Obviously not, they were internally proud of it using words like "we are the software company, yet".
I can draw no conclusions from that sentence fragment.
AFAIK, all techniques used for SPEs were highly beneficial for multicore CPU and GPU programming as well.
The DMA list functionality is something that is missed by some when it comes to CPU multicore programming.
The disparate memory spaces is something being moved away from rapidly, and the required care in managing the instruction payload because it could readily impact data capacity and/or data addressing has not carried over.
The lack of coherence meant certain behaviors such as false-sharing and management of the cacheability of data in the system in modern systems was not represented well by Cell.
But it was a good educational move, and somebody must pay for that education.
The additional complexity, poor tools, and lack of a good reference for the exotic design stymied a number of developers and lead to conservative early releases that leveraged a single core on the PS3.
The PC and Xbox360 could provide multicore development opportunities, and did so sooner. Even if the PS3 weren't delayed, and I've seen more blame put on Blu-ray than RSX, the set of of early PS3 games that outright avoided the SPEs meant that it took another round of iteration or developer flameouts before true multi-core adoption would have taken place for a number of developers.
Having to dedicate optimization and programming for a specific model of developer-antagonistic multicore was a source of drag for multiplatform development.
Cell had an impact, but it was this sole driver of the advancement of multicore development knowledge, nor is it fair to say Xenon was Cell. What made Cell what it was versus Xenon is the part that was disposed of by everyone going forward.
edit: Missed a word: it was *not* this sole driver
You mix things here. Leveraging existing APIs is clearly a bad move (in educational sense), but reducing CPU/GPU synchronization is a good one.
What made Cell what it was was a heterogenous multiprocessing system, where the biggest difference was multiple isolated memory spaces, explicit DMA, and incompatible instruction formats.
GCN strives heavily to to remove the first two, and the desired end goal for AMD is to provide sufficient software tools and abstractions to make the third problem no worse than exists for separate APIs, with the hope for a somewhat transparent to the programmer HSA programming model to make it even less obvious.
Reducing synchronization in this case is bringing the GPU closer to what CPUs already do.
And the main problem: it allows people to think in DX11-way, using things like "scene", "render state", "pipeline", etc. When it obviously is not how modern hardware works.
The hardware doesn't fully match what the APIs express, but that's not to say that those concepts are foreign to it.
It allows for the deployment of a platform that is economical and commercially successful, and one that can be done now as opposed to years in the future.
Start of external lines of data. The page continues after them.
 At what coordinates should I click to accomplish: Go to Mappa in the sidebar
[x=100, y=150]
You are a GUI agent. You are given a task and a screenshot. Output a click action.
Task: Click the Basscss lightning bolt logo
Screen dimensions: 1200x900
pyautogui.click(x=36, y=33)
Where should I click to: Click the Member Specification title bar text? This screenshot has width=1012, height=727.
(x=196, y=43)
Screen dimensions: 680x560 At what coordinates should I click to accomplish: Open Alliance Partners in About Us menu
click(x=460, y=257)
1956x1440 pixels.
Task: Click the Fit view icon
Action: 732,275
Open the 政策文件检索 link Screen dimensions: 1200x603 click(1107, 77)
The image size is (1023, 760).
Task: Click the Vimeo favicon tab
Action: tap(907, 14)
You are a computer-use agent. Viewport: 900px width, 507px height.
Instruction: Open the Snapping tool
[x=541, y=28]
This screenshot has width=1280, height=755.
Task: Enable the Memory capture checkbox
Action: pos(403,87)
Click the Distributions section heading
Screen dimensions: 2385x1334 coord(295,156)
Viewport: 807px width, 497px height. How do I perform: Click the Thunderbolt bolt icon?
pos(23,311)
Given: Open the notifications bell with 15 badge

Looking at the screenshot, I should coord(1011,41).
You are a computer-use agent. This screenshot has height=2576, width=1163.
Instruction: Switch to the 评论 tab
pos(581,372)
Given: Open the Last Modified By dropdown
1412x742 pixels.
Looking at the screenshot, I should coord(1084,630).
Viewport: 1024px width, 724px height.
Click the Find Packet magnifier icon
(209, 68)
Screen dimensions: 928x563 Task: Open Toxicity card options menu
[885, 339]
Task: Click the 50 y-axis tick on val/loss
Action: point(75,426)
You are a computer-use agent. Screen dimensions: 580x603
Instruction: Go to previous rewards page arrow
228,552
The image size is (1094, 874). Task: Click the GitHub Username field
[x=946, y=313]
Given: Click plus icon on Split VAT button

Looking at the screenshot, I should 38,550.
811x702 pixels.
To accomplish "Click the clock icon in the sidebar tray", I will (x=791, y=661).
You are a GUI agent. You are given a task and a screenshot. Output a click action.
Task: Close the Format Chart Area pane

It allows iteration and research now, as opposed to years retreading all the old ground to get to the new.
The legacy APIs are not ideal, but they are at the same time not devoid of reason and practical benefit, and this is not an industry of volunteers that do not require food and shelter.
You can aim for perfection that iterates never, or you iterate as much as you can on what you can afford to work on.
We are talking about pure technical/engineering problem. Let's not mix it with business. Engineer, who want to "think business", probably needs to be fired or promoted to manager, it's not their job.
Engineers cannot neglect practical and material constraints. Making choices to meet goals and trading off between what you want versus what it costs, or how it can be made acceptable to the market is part of the job description.